- _WORK REQUEST_:
Extract the stretch of lines that starts at the line with "Select the 9.00% cell in October row" and ends at the last line of the data below. Give it exactly, without pictures.
[DATA FOR THE TASK Boundary: Start]
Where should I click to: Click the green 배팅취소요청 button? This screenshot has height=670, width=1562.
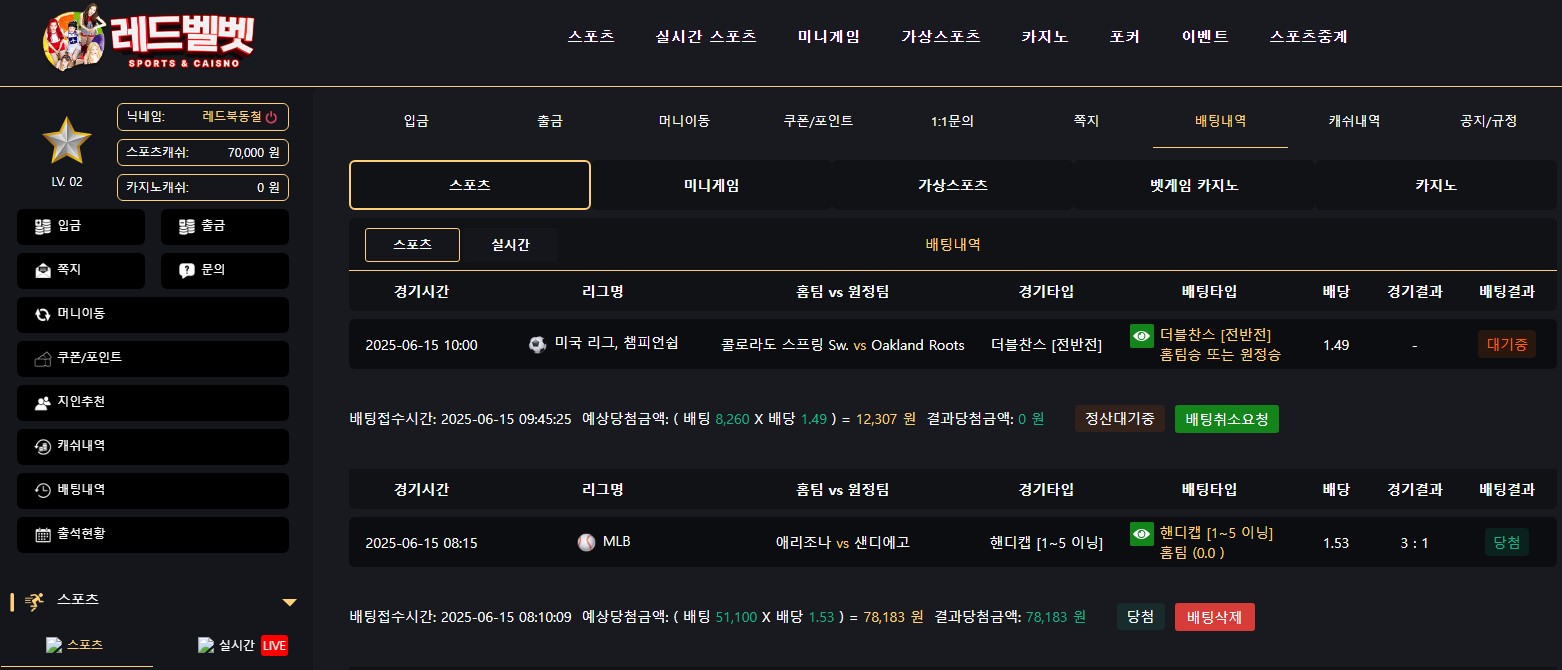point(1227,419)
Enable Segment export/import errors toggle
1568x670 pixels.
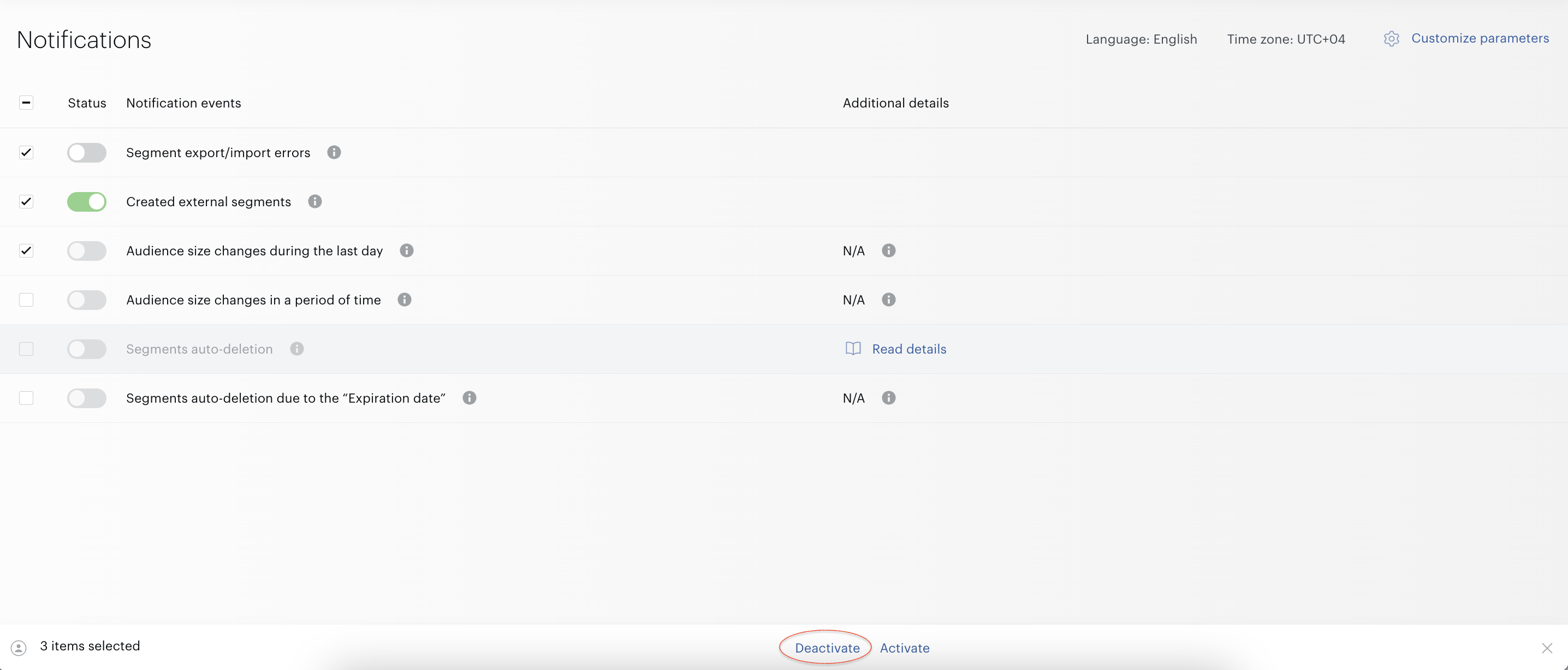click(86, 153)
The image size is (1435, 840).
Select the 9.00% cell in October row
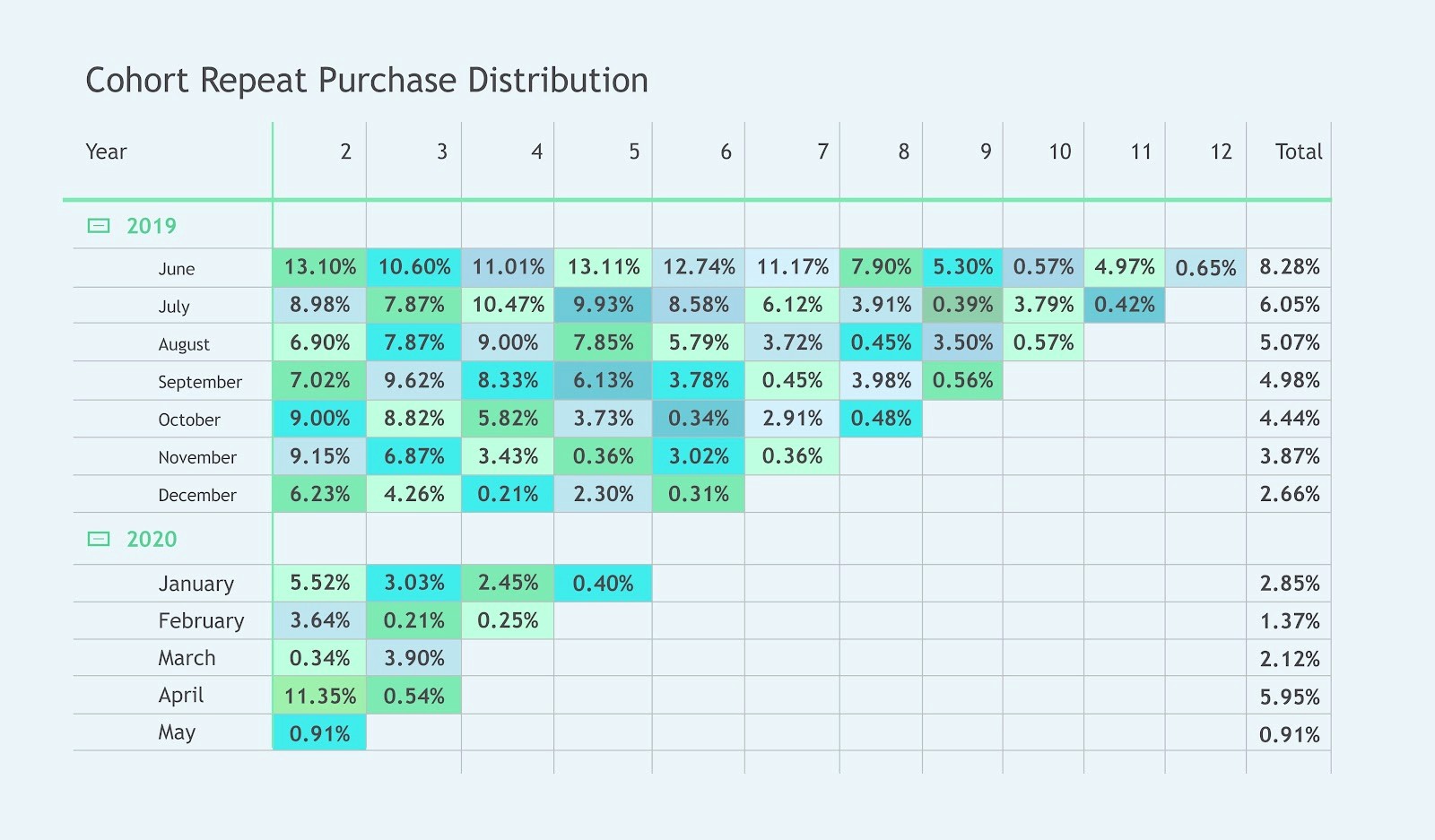click(x=319, y=419)
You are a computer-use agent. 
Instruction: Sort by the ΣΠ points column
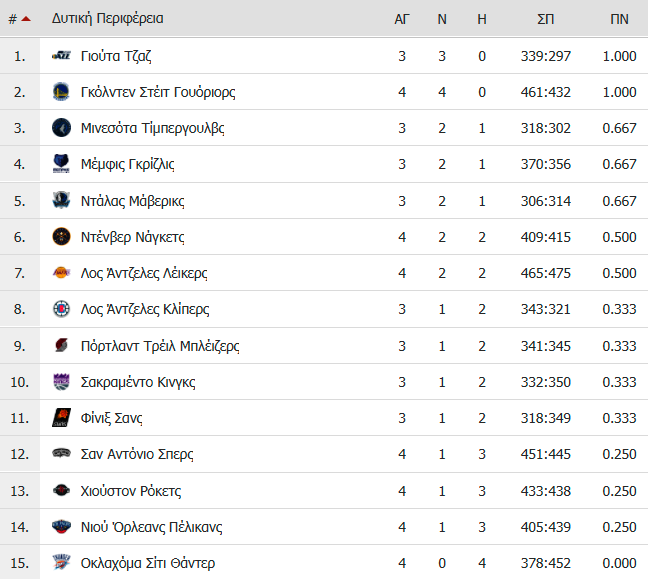pos(546,19)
[DATA FOR THE TASK Boundary: End]
- _WRITTEN RESPONSE_:
Select the 9.00% cell in October row
click(x=319, y=419)
You are a computer-use agent. 
Instruction: Sort by the ΣΠ points column
pos(546,19)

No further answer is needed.